There are duties to be paid on gaming machines. You should read this information in conjunction with the guidance from HMRC on GOV.UK (opens in new tab)

Generally, Category D machines are low-stake fruit machine style machines, coin pushers (sometimes called penny falls) or crane grabs.

View and download examples of crane-type machines.

Category D machines can be located in the following places:

  • casinos
  • betting shops
  • tracks with pool betting
  • bingo premises
  • Adult Gaming Centres (AGCs)
  • members' clubs
  • miners’ welfare clubs or commercial clubs
  • Family Entertainment Centres (FECs)
  • pubs
  • travelling fairs
  • unlicensed family entertainment centres (UFECs) with a permit.

However, their use in premises other than adult gaming centres, family entertainment centres, pubs and travelling fairs is unusual.

There are five different combinations of stake and prize for the various types of category D machine.

Combinations of stake and prizes

Category D machine combinations
Combinations Stake Maximum prize
D money prize 10p £5
D non-money prize (other than crane grab machine) 30p £8
D non-money prize (crane grab machine) £1 £50
D combined money and non-money prize (other than coin pusher or penny falls machines) 10p £8 (of which no more than £5 may be a money prize)
D combined money and non-money prize (coin pusher or penny falls machine) 20p £20 (of which no more than £10 may be a money prize)

Pubs and alcohol licensed premises

Pubs and other alcohol licensed premises are automatically entitled to two category C or D gaming machines upon notification to the local licensing authority of their intention to make gaming machines available for use.

Licensing authorities can issue gaming machine permits which allow additional category C and D gaming machines to be provided.

Where a gaming machine permit authorises the making available of a specified number of gaming machines in particular premises, this will effectively replace, and not be in addition to, any automatic entitlement to two machines.

Members' clubs and miners' welfare institutes

Members' clubs - for example, working men’s clubs, branches of the Royal British Legion and clubs with political ties - and Miners’ welfare institutes - as defined in the Licensing Act 2003 (opens in new tab) may site up to three machines from categories B3A, B4, C or D (only one can be B3A) with a club machine permit.

Commercial clubs may site up to three machines from categories B4, C or D (not B3A machines).

Travelling fairs may site any number of category D gaming machines.

Bingo machines

Some category D gaming machines are designed or adapted to play bingo as a prize game.
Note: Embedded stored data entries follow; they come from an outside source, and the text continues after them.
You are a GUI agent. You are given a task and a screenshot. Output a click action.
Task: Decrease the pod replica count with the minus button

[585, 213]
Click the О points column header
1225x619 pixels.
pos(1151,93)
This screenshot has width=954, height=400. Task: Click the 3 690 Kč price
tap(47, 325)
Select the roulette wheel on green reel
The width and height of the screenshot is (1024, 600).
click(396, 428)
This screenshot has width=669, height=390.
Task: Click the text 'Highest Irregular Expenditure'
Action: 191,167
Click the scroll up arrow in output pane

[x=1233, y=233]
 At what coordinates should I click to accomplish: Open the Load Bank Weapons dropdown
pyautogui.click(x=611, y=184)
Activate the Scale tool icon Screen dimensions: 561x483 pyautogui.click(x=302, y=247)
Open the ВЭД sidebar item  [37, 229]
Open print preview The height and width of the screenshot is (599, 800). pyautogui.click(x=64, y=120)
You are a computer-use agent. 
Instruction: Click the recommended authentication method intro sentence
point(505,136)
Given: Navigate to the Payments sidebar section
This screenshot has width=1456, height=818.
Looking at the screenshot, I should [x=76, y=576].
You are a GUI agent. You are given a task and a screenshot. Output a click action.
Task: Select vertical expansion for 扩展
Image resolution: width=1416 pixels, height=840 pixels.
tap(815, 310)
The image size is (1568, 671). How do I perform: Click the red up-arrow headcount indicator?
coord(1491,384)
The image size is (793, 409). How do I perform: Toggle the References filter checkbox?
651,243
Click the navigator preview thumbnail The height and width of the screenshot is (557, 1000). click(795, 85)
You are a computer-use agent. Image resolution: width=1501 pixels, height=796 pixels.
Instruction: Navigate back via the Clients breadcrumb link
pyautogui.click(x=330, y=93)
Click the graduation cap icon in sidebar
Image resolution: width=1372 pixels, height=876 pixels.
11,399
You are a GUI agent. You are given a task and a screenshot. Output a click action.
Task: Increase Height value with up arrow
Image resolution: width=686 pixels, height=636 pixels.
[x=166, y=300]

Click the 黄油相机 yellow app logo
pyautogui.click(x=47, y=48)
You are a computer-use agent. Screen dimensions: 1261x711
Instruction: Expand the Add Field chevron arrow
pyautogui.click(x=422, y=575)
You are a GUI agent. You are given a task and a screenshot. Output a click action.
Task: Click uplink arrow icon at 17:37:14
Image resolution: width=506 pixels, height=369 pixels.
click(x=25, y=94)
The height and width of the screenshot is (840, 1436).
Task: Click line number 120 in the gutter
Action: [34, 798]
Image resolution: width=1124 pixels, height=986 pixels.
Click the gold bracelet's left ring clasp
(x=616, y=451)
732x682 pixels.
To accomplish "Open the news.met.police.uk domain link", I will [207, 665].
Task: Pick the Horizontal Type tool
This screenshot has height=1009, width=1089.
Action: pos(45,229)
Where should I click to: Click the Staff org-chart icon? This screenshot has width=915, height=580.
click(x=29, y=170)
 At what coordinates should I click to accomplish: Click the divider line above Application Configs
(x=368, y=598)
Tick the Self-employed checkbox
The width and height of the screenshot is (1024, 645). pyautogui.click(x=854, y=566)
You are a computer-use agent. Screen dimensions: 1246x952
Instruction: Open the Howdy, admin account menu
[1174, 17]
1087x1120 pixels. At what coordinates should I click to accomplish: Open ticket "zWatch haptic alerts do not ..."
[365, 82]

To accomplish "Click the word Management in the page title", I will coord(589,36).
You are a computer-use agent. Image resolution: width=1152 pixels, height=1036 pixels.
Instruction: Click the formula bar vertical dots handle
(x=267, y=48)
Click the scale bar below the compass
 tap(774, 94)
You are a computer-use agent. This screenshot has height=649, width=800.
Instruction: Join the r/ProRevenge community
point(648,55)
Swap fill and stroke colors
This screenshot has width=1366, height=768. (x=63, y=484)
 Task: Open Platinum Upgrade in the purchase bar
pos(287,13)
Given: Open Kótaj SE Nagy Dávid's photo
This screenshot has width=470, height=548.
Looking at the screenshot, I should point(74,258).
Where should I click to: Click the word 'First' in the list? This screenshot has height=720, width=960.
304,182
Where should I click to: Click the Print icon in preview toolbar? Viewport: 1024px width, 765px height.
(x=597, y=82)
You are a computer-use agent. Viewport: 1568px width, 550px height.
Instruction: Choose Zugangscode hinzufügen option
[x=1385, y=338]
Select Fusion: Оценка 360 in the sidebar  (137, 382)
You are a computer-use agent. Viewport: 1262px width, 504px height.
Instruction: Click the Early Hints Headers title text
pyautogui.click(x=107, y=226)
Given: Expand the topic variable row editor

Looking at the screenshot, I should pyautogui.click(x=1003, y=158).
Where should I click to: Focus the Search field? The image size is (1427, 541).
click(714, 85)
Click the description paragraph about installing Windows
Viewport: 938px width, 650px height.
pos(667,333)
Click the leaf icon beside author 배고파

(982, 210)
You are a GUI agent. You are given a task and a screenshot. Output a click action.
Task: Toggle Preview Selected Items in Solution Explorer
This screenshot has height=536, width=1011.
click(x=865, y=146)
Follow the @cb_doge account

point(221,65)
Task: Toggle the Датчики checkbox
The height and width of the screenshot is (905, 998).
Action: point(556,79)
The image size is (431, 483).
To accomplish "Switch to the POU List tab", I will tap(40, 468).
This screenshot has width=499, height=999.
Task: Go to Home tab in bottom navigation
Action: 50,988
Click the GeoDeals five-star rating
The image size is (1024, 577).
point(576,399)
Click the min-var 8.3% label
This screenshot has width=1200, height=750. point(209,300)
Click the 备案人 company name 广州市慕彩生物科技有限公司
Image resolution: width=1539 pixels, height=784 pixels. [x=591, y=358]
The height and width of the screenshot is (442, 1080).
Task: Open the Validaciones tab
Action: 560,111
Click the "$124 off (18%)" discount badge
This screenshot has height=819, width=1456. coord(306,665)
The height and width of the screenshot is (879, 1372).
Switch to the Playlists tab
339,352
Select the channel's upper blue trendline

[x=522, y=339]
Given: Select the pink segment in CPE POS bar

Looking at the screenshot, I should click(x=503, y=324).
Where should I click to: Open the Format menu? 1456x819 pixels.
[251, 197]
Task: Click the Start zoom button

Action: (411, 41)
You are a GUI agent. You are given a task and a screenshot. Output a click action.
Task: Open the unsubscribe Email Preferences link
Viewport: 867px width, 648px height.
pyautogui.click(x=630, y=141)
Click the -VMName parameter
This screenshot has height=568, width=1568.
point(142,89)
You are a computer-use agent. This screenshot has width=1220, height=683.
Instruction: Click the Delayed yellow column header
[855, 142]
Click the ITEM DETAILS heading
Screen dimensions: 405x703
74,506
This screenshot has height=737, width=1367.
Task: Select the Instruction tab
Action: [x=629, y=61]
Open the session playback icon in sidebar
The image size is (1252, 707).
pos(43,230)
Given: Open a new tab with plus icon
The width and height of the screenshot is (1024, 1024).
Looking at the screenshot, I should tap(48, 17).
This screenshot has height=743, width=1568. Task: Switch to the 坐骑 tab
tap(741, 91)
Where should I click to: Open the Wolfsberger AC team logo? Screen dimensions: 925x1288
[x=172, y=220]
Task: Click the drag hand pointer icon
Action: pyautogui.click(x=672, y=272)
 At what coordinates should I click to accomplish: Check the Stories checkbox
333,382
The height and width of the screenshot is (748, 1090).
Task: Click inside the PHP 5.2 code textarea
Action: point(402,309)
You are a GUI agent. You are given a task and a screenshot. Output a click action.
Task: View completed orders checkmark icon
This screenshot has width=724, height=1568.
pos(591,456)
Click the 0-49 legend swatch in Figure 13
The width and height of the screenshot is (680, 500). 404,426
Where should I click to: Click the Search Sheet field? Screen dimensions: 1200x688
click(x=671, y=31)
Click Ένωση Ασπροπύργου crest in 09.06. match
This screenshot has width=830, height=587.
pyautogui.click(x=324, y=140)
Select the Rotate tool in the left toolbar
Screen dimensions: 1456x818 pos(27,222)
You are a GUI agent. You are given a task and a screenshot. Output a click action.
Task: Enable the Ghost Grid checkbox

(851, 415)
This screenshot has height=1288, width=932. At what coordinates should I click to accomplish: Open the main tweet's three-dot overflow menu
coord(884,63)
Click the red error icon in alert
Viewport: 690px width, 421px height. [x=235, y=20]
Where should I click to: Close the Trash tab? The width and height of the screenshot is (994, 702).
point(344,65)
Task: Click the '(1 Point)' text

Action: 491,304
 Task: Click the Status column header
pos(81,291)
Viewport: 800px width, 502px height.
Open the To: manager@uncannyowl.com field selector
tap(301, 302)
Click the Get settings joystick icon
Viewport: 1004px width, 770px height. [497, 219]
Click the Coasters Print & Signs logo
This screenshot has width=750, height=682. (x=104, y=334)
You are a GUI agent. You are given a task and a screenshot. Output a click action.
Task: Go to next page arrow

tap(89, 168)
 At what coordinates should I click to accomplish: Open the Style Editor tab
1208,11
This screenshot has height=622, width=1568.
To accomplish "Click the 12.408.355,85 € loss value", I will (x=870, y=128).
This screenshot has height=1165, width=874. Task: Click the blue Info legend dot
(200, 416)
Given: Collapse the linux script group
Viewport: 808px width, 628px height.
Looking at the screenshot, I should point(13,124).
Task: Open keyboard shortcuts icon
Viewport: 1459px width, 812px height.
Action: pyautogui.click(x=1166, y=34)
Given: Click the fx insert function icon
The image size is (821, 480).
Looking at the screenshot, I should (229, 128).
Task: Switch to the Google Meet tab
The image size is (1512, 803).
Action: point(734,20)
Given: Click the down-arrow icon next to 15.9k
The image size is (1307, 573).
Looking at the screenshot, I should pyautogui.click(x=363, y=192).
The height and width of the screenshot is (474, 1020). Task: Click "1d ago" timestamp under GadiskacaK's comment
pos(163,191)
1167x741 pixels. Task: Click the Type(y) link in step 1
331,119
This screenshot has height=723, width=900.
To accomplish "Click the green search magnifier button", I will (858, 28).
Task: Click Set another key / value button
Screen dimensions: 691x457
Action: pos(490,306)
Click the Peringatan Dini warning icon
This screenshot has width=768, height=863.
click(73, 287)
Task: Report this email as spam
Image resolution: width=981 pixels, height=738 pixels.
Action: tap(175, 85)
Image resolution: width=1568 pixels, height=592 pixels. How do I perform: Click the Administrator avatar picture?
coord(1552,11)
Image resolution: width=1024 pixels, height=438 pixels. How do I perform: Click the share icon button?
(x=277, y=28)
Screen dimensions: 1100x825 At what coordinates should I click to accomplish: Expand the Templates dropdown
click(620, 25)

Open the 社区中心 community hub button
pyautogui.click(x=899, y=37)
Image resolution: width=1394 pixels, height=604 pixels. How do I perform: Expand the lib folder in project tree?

If you have prize gaming permit or a family entertainment centre permit you can make these machines available to play. The machines must comply with our Gaming machine permits code of practice

Licences and permits required

If you are a machine manufacturer or supplier you will need a gaming machine technical licence, which type will depend on the nature of your business.

Gaming machine technical standards

See our gaming machine technical standards for full details of the technical standards which this category of machine must comply with:

  • complex category D
  • non-complex category D machines
  • B3, B4, C and D legacy machines.

All gaming machines must comply with our gaming machine technical standards.

Test houses

Category B4, C, and D gaming machines can be tested via an independent test house (sometimes referred to as test labs), or by the manufacturers' own processes under strict controls.

For categories A, B1, B2, B3, B3A, B4, C, D, server networked and downloadable, cashless payment, linked progressives and wireless networks refer to the gaming machine testing strategy.

Return to player (RTP)

Category D machines must display the “theoretical target percentage return to player” unless they are crane grab or penny falls machines.

RTP is an average measured over a large number of games and will vary over a typical session due to normal game volatility.

The manufacturer will decide on the game RTP.

There is no minimum RTP requirement. However, the minimum average return must be displayed to the player for the game.